Avant d'étudier en détail les traducteurs, voyons le fonctionnement d'un système de fichiers traditionnel. Un système de fichiers est une zone de données organisée en un arbre hiérarchique de répertoires et de fichiers. Ces répertoires et fichiers sont désignés par une chaîne de caractères spéciale, le chemin. D'autres données que de simples fichiers ou répertoires peuvent être présents dans cet arbre :

Malgré les grandes différences qui existent entre ces objets, ils partagent certaines propriétés générales, par exemple, ils ont tous un propriétaire et un groupe qui leur est associé, ainsi que des droits d'accès (permissions). Ces informations sont conservées dans des inodes. Voilà encore une propriété partagée : chacun de ces objets a exactement un inode qui lui est associé (à l'exception des liens physiques qui sont plusieurs à partager le même inode). Quelques fois, l'inode contient un peu plus d'informations. Par exemple, il peut contenir la destination d'un lien symbolique.

Cependant, ces ressemblances ne sont généralement pas exploitées dans les implémentations, malgré une interface de programmation commune. On peut accéder à tous les inodes par des appels POSIX standards, par exemple read() et write(). Mais pour ajouter un nouveau type d'objet (par exemple un nouveau type de lien) sur un noyau unix monolithique classique, il faut modifier le code de chaque système de fichiers séparément.

Avec GNU/Hurd, les choses sont différentes. Bien sûr, lorsqu'un système de fichiers particulier (comme ext2fs) ajoute à un objet standard (comme le lien symbolique) une propriété particulière (comme le lien rapide), GNU/Hurd l'implémente dans un serveur de système de fichiers spécifique. Mais sa grande force est de posséder une interface générique permettant d'ajouter de telles fonctionnalités sans modifier le code existant.

L'astuce consiste à permettre à un programme de s'insérer entre le contenu effectif du fichier et l'utilisateur qui accède à ce fichier. Un tel programme s'appelle un traducteur, parce qu'il est capable de traiter et transformer des requêtes de plein de façons différentes. En d'autres termes, un traducteur est un serveur Hurd qui implémente l'interface de base des système de fichiers.

Les traducteurs ont des propriétés très intéressantes. Vu du noyau, ce ne sont que des processus comme les autres, qui peuvent être lancés par n'importe quel utilisateur. Vous n'avez pas besoin des privilèges de root pour installer ou modifier un traducteur, il suffit des droits d'accès à l'inode auquel est rattaché ce traducteur. De nombreux traducteurs n'ont pas besoin d'un fichier concret pour fonctionner, ils fournissent des informations par leurs propres moyens. C'est pourquoi les informations sur les traducteurs sont associées aux inodes.

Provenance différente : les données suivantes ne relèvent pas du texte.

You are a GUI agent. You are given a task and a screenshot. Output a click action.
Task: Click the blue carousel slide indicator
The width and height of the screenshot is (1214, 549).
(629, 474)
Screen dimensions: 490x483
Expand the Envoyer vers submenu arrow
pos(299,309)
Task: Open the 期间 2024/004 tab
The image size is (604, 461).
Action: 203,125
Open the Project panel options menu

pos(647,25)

Un traducteur a pour responsabilité de répondre à toutes les requêtes de système de fichiers qui agissent sur l'inode auquel il est rattaché. Comme il n'est pas limité aux objets habituels (lien, fichier spécial de périphérique, etc.), il est libre de retourner tout ce qui peut avoir un sens. On pourrait imaginer un traducteur qui se comporte comme un répertoire lorsqu'on y accède par cd ou ls et en même temps comme un fichier lorsqu'on y accède par cat.

Exemples

Point de montage

Un point de montage peut être vu comme un inode avec un traducteur spécial qui lui est rattaché. Son utilité est de traduire les opérations de système de fichiers sur le point de montage en opérations sur d'autres données, par exemple une autre partition.

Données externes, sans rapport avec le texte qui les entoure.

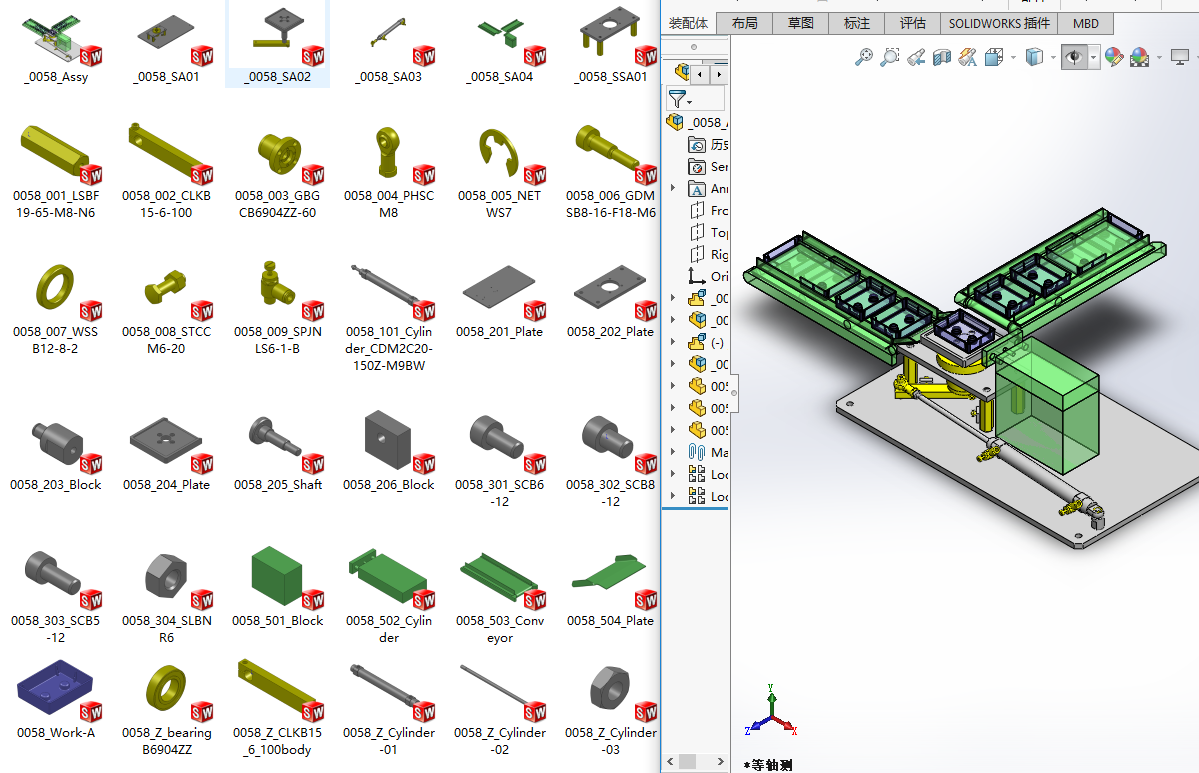The image size is (1199, 773).
Task: Open the SOLIDWORKS 插件 tab
Action: coord(999,23)
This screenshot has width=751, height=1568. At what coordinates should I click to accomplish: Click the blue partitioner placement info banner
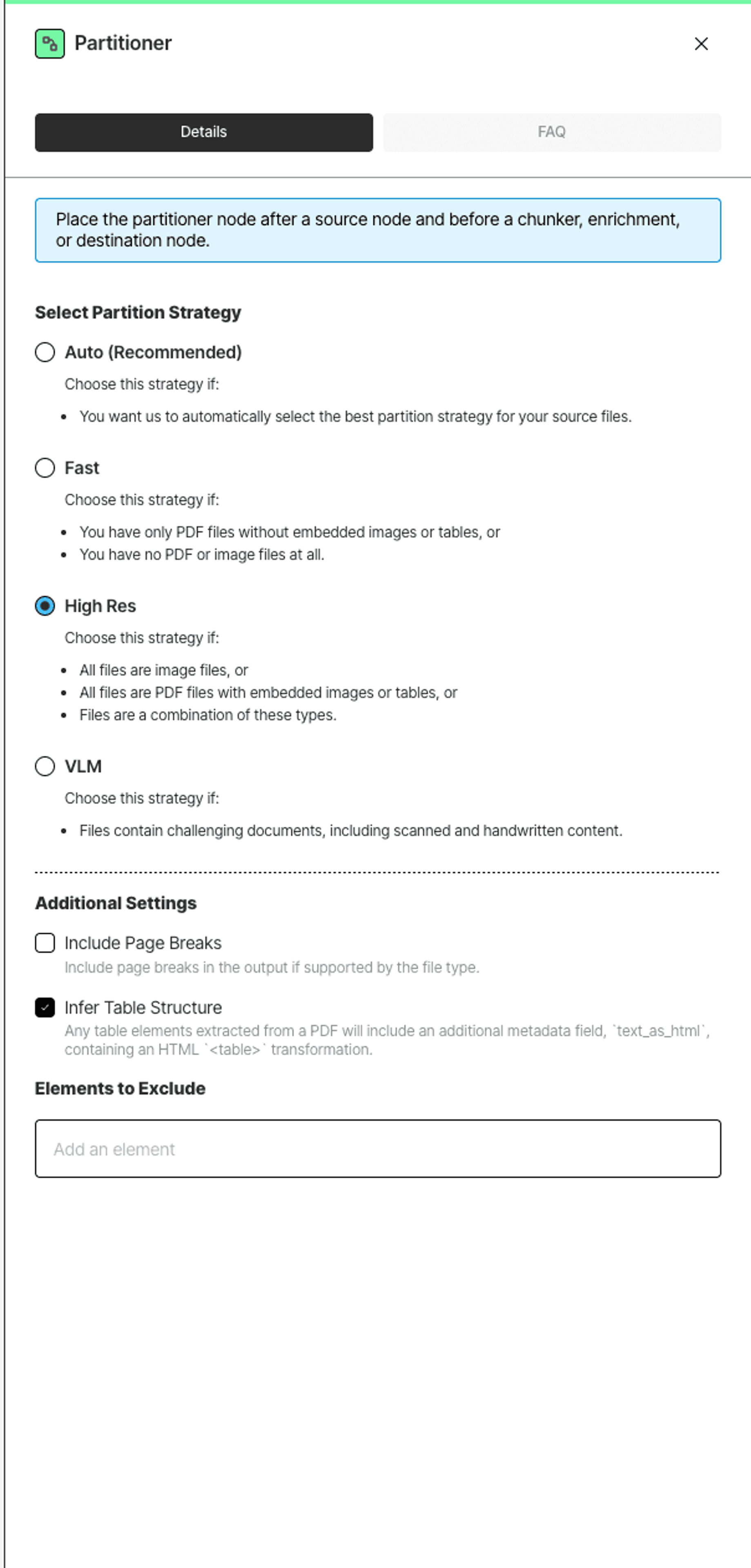pos(378,230)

C'est en effet ainsi que les systèmes de fichiers sont implémentés sur GNU/Hurd. Un système de fichiers est un traducteur. Ce traducteur prend en argument un périphérique de stockage, et effectue de façon transparente toutes les opérations de système de fichiers.

Fichier spécial de périphérique

Il existe de très nombreuses sortes de fichiers de périphérique, et dans un système avec un noyau monolithique, ils sont tous gérés par le noyau lui-même. Dans GNU/Hurd, tous les fichiers de périphérique sont gérés par des traducteurs. Un même traducteur peut gérer de nombreux fichiers de périphériques similaires, par exemple toutes les partitions de disques durs. Ainsi, le nombre réel de traducteurs nécessaires est réduit. En revanche, chaque fois qu'un fichier de périphérique est utilisé, un nouveau thread est lancé dans le traducteur. Comme GNU/Hurd est hautement multithread, cette opération n'est pas coûteuse du tout.

Lorsqu'il doit accéder à du matériel, un traducteur se met à communiquer avec le noyau pour transférer des données. Mais si aucun accès au matériel n'est nécessaire, le noyau n'est plus du tout concerné. Par exemple, /dev/zero ne nécessite aucun accès matériel, donc il est entièrement implémenté dans l'espace utilisateur.

Lien symbolique

Un lien symbolique peut être vu comme un traducteur. L'accès à un lien symbolique lancerait le traducteur, qui ferait suivre les requêtes vers le système de fichiers contenant le fichier vers lequel le lien pointe.

Cependant, pour de meilleures performances, les systèmes de fichiers qui ont un support natif des liens symboliques peuvent en tirer avantage et les implémenter différemment. En interne, l'accès à un lien symbolique ne lance pas un nouveau thread de traducteur, mais pour l'utilisateur tout se passe comme si un traducteur passif était présent (voyez plus bas pour une explication sur les traducteurs passifs).

Comme GNU/Hurd fournit un traducteur de lien symbolique, tout serveur de système de fichiers qui supporte les traducteurs supporte automatiquement les liens symboliques (et les firmlinks, et les fichiers de périphériques, etc.) ! Cela signifie que vous pouvez faire tourner un nouveau type de système de fichiers très rapidement, et ajouter le support natif des liens symboliques et d'autres fonctionnalités plus tard.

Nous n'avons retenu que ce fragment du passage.